It is known that some applications aren't aware of Linux kernel isolation and virtualization features such as cgroups. This includes system utils like top
, free
and ps
, but also platforms like Java.
I've recently read an article which suggests that when running JVMs in Kubernetes, you should enforce manual limits on the Java heap size to avoid errors.
I cannot find anywhere whether this is also true for NodeJS. Do I need to implement something like above to set --max_old_space_size=XXX
on my NodeJS application in Kubernetes?
Yes, Node.js 12.7+ will query the current cgroup limits and will try and abide by them.
Node.js v18.18.0 briefly had support for cgroups v2 but looks like it was reverted in v18.18.1.
Node.js v20.3/v20.4 included the libuv updates that supported cgroups v2.
A NodeJS process will try an allocate memory regardless of the container limits, just like Java.
Setting a limit on the process will help stop the OS from killing the process, particularly in constrained environments where Node might try allocate past the memory limit even though Node could probably run inside the limit.
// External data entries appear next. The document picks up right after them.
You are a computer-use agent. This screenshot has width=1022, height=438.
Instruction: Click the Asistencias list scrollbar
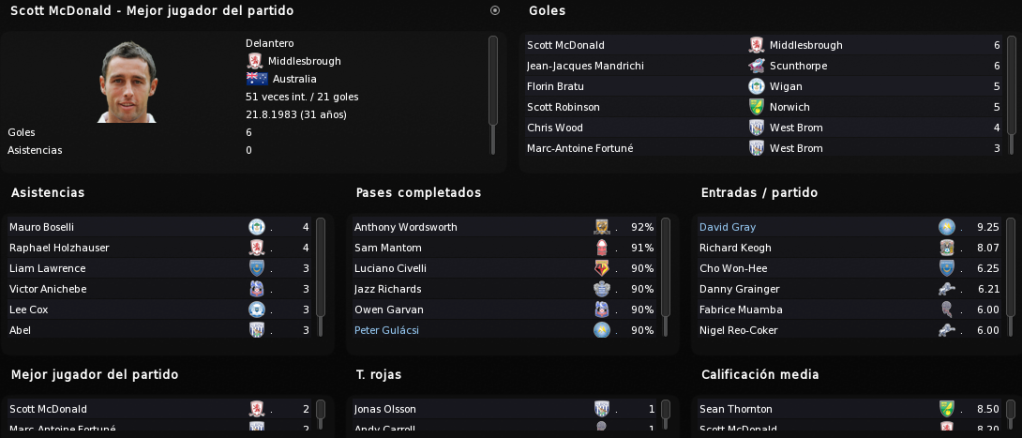click(320, 277)
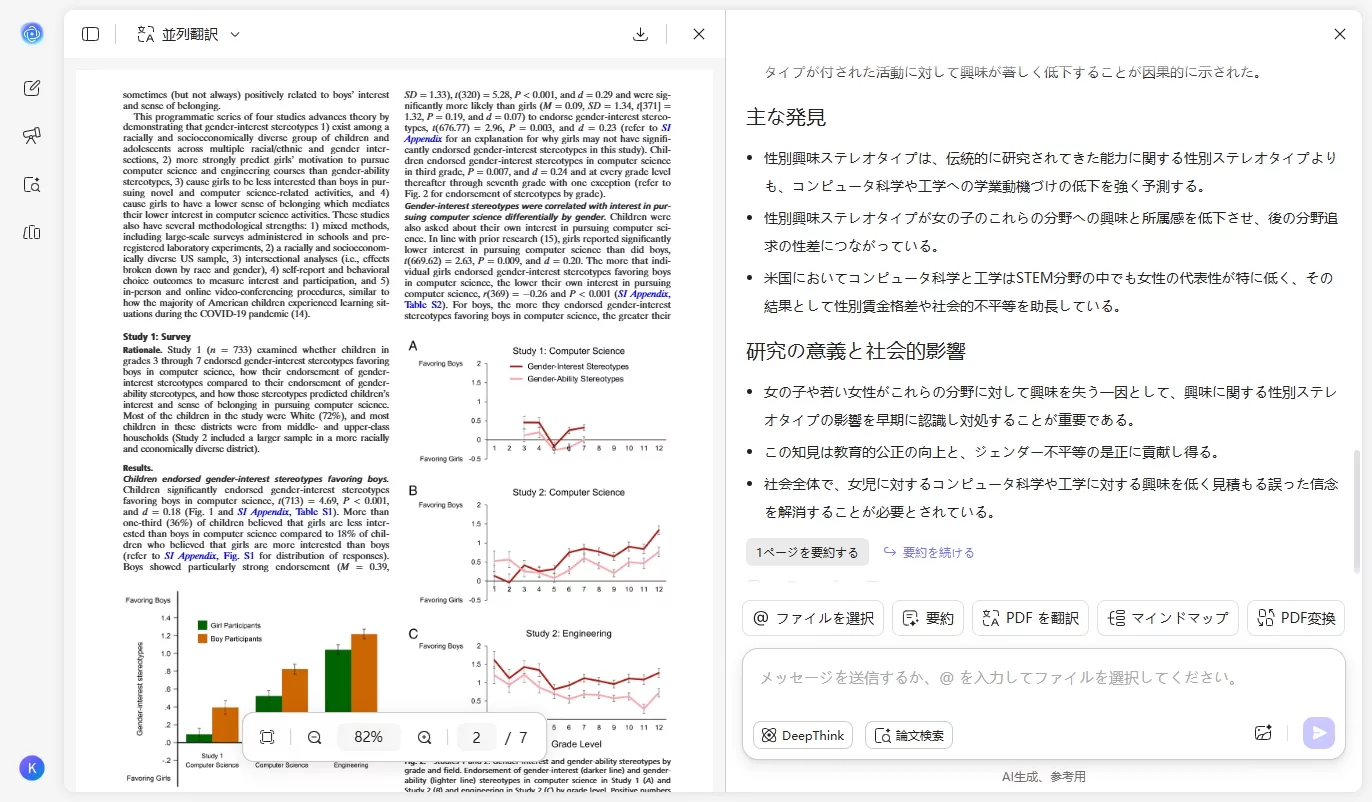
Task: Click the zoom out magnifier icon
Action: coord(314,737)
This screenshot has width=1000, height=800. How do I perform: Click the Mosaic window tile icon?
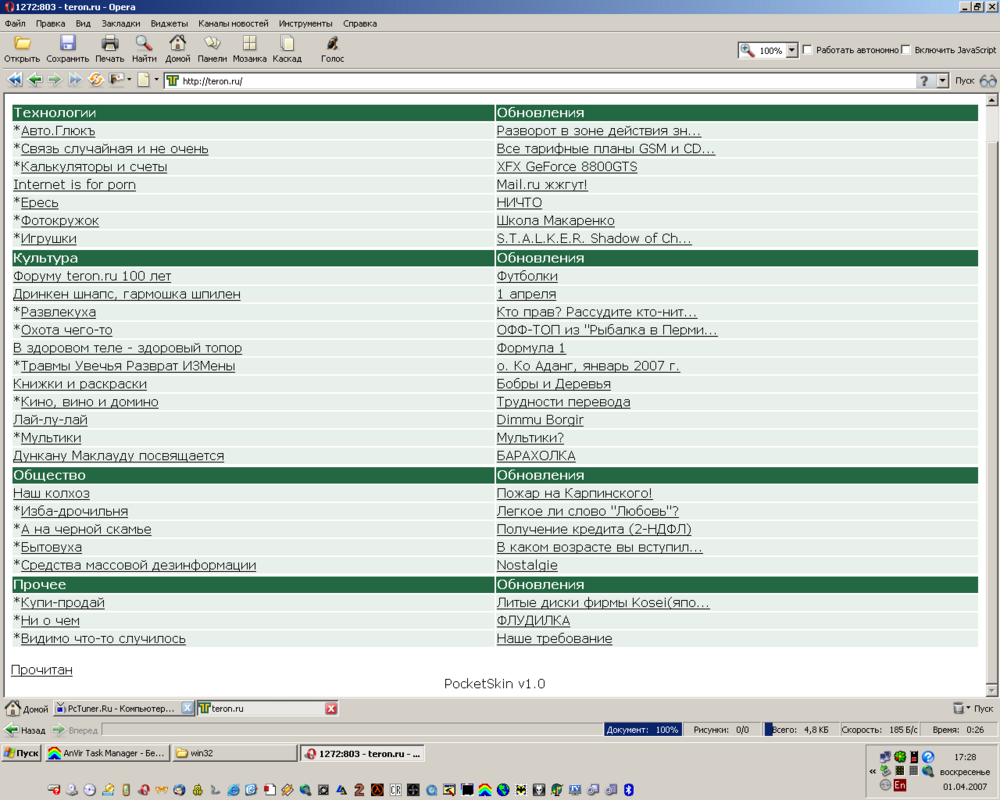tap(249, 43)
If you are running an app that is close to using the memory limit then adding the memory limit settings just changes the failure scenario. NodeJS and the JVM will have a chance to exit with an out of memory error (OOM) rather than be killed by the operating system. The process will likely slow to a crawl as it nears the memory limit and the garbage collector tries the best it can to keep the process below the limit.
Note that the old space is only one of multiple memory spaces in NodeJS. Only the new space (semi spaces) and old space can be limited.
--max_semi_space_size (max size of a semi-space (in MBytes), the new space consists of two semi-spaces)
type: int default: 0
--max_old_space_size (max size of the old space (in Mbytes))
type: int default: 0
The other heap spaces are generally small and static enough not to worry about.
Modules that run native code can allocate memory outside the heap and can't be limited by an option.